ATHENA INSTITUTE SEMINAR: Sampling and Prediction for Extreme Events
Multivariate extreme value distributions arise from Extreme Value Theory (EVT) as the necessary class of models when extrapolating a distributional fit over large spatial and temporal scales based on data observed in intermediate scales.
We will discuss our ongoing activities in applying machine learning techniques for prediction and generation of extreme value data. To this end, we will discuss
(i) A new neural network architecture referred to as $d$-max-decreasing neural networks that to the best of our knowledge
is the first class of non-parametric estimators for MEVs that preserve their essential shape constraints. We show that our architecture approximates the dependence structure encoded by MEVs at parametric rate.
(ii) we present a new method for sampling high-dimensional MEVs using a generative model. We demonstrate our methodology on a wide range of experimental settings, ranging from environmental sciences to financial mathematics and verify that the structural properties of MEVs are retained compared to existing methods.

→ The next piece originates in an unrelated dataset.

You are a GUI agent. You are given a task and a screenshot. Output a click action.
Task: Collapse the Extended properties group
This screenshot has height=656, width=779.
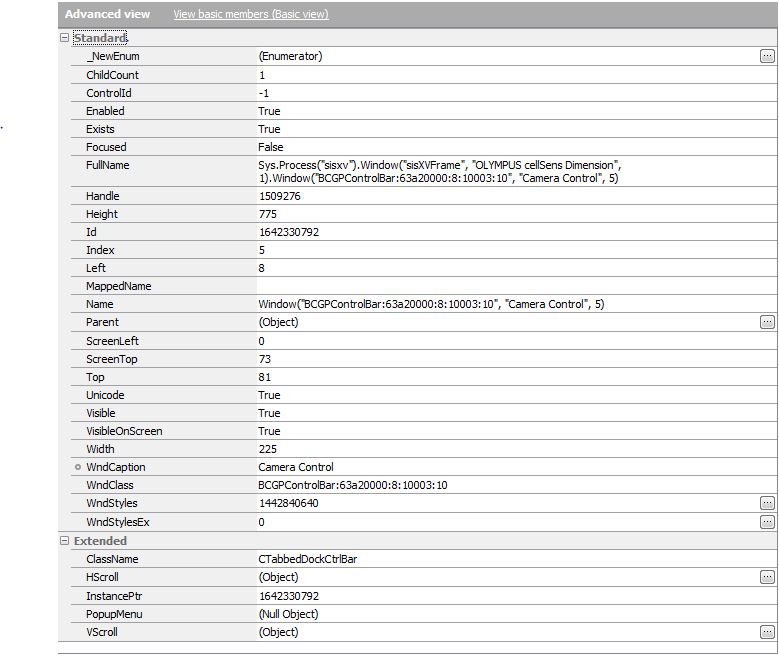[x=65, y=541]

(iii) we consider certain classes of copulas known as Archimedean and hierarchical Archimedean copulas, popular for their parsimonious representation and ability to model different tail dependencies. We consider their representation as mixture models with Laplace transforms of latent random variables from generative neural networks. Building on our methods, we consider Archimax copulas that combine the benefits of Archimedean and extreme-value copulas by modeling asymmetries and non-extreme data, while being fully flexible in the extremes. We propose a non-parametric inference method and sampling algorithm for Archimax copulas. Experimental studies demonstrate the efficacy of the proposed approach both in learning and sampling.
Vahid Tarokh worked at AT&T Labs-Research until 2000. From 2000-2002, he was an Associate Professor at Massachusetts Institute of Technology (MIT). In 2002, he joined Harvard University as a Hammond Vinton Hayes Senior Fellow of Electrical Engineering and Perkins Professor of Applied Mathematics. He was a Gordon Moore Distinguished Research Fellow at CALTECH in 2018. He joined Duke University in Jan 2018 where he is the Rhodes Family Professor of Electrical and Computer Engineering and Mathematics (secondary).